It’s usually worse in the areas that get a lot of foot traffic, and no matter how I treat the deck in the winter (whether we shovel the whole thing, or just let the snow build up)… every summer it looks the same.
This year, I even researched different stains to see if there was a better product out there, and began the task of sanding and cleaning the deck again.
Unfortunately, I noticed that we had some pretty substantial cracks along a few of the deck boards, and even some rotted out areas too.
There were about 5 boards that had a big split in the middle (you can hardly tell what the normal gaps are compared to the splits in the photo above!) and I wanted to repair the broken deck boards this year so that there would be no further damage.
I think that our deck was probably not built correctly, because it seems like the boards are a bit too close together. There isn’t enough place for the water to escape, because the seems are getting filled up with gunk and the water is just sitting on top. I’ve also seen the proper “deck boards” at the store that have curved edges, while ours are more squared off…
How To Repair Broken Deck Boards
My initial thought was to just unscrew the damaged boards, then re-install some new ones in their place. Unfortunately, after years of wear and tear, the screws would not come out! They would either be stuck too tight and the drill couldn’t grab them, the hole would strip or they would snap halfway. The Husband and I tried ten different screws, and only one came out all the way!
So much for that idea…
The Husband’s next suggestion was to tear apart the entire top of the deck and replace all the boards. Which would mean we would have to take apart the benches we built too. And we’d probably have to rebuild the support underneath since it would most likely need to be replaced too…
Now, I don’t know about you, but that seemed like a big time and money expense (and our time and money have been going to the rental renovation lately) just because a few boards were split.
So I thought about the next best thing… can’t you just use a wood patch compound to fill in the gaps!?
Turns out you can!
(But not really the one I used, see below for more info)
Once I had cleared the loose wood debris from the holes/gaps, I took out my wood filler and filled everything in.
Side note: Apparently Wood Filler isn’t meant to be used for “horizontal deck boards”, but I didn’t know that until after I had filled everything in… More internet research found that you can use this product to fill in your wooden deck cracks, and even this one to stop rotting!
I scraped the wood filler into the gaps and tried to scrape away as much excess as possible. I remember from past experience that wood filler dries pretty hard, so wanted to avoid as many unnecessary bumps and ridges as possible.
I still went back and sanded everything of course, then cleaned up properly and applied my first coat of stain. In the past, I always stained with a brush, but this year I decided to get an applicator and it was super quick. Cleanup was a bit more of a hassle though since it really seemed to absorb a lot of colour.
I also couldn’t get into the nooks and crannies as well and will need to go back with a brush to do all the edges, but at least the wood filler has held up nicely so far! (It’s been almost 2 months since I did this…). And yes, I do still have my second coat to do, but I’ll get to that eventually, ha!
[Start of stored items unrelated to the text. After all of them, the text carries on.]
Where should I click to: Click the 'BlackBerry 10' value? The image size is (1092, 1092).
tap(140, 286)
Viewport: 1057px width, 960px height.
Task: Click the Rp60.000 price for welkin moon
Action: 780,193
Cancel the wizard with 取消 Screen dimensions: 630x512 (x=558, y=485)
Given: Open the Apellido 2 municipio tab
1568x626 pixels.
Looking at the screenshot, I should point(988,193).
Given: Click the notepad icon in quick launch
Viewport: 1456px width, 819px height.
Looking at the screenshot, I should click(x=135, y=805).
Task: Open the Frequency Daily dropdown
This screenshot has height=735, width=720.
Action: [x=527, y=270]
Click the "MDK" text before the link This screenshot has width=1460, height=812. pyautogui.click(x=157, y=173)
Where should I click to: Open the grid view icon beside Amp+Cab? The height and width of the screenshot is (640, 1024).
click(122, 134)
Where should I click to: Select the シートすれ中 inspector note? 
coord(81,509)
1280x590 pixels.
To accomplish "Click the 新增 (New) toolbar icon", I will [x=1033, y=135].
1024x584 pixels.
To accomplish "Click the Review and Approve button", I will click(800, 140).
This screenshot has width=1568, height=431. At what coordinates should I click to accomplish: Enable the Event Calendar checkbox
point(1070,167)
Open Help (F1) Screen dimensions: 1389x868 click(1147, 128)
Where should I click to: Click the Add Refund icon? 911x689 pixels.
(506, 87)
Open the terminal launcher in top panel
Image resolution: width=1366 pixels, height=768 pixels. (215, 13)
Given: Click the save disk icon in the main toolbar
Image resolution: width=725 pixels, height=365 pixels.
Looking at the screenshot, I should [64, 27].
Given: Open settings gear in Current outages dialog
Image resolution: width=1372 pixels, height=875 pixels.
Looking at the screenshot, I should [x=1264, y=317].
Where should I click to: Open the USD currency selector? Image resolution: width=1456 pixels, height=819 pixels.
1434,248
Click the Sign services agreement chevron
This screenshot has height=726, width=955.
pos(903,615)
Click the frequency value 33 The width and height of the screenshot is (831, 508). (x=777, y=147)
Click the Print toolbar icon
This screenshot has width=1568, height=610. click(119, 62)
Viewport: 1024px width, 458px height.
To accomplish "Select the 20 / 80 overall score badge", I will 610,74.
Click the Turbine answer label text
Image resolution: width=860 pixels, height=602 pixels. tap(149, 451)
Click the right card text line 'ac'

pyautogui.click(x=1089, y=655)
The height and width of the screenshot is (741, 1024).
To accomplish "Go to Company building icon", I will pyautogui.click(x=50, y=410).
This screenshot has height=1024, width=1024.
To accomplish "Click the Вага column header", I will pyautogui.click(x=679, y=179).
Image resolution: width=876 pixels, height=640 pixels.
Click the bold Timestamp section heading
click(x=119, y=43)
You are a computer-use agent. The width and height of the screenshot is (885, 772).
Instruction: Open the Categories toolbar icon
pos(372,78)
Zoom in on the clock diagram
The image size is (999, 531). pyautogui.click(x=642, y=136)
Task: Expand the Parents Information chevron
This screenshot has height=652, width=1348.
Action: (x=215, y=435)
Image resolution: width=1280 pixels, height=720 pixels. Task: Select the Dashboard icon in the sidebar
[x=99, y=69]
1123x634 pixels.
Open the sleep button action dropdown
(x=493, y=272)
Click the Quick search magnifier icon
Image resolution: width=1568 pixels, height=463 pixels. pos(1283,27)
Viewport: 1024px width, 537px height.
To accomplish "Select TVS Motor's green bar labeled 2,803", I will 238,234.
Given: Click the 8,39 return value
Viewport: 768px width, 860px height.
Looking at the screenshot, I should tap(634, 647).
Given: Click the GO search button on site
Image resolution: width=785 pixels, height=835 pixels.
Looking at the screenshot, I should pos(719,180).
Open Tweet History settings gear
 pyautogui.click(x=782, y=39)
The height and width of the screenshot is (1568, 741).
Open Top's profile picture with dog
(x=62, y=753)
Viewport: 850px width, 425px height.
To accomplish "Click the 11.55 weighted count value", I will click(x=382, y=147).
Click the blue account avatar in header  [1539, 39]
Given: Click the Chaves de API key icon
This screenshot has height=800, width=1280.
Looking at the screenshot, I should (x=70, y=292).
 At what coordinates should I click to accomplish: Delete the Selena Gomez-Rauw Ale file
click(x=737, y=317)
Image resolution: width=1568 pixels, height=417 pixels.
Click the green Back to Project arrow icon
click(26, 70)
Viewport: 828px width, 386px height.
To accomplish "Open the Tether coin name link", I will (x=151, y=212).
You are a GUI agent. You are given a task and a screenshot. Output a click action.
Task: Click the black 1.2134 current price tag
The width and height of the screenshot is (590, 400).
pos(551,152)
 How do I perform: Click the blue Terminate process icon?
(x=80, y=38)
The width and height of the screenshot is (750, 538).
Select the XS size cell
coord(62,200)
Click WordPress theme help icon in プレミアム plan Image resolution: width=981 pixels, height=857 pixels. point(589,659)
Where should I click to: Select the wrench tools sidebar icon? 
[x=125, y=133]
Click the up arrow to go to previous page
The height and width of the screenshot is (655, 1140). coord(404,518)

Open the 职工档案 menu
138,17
Oh, and remember how I wanted to avoid the peeling paint this time (I wish it would just fade away, rather than come off in chunks)? When it gets wet, you can totally see the stain bubble underneath, so I know I’m in for some more peeling… (and this is the third stain I’ve tried!).
But at least my improperly wood-filled gaps seem to be doing okay! I’ll let you know how they handle the snow and cold temperatures we get :)
Just remember, when you need to repair damaged deck boards, first try and remove the damaged ones, and if you can’t, then look into the products to fill them properly!
Year Update: The wrong wood-filler does seem to be holding up still.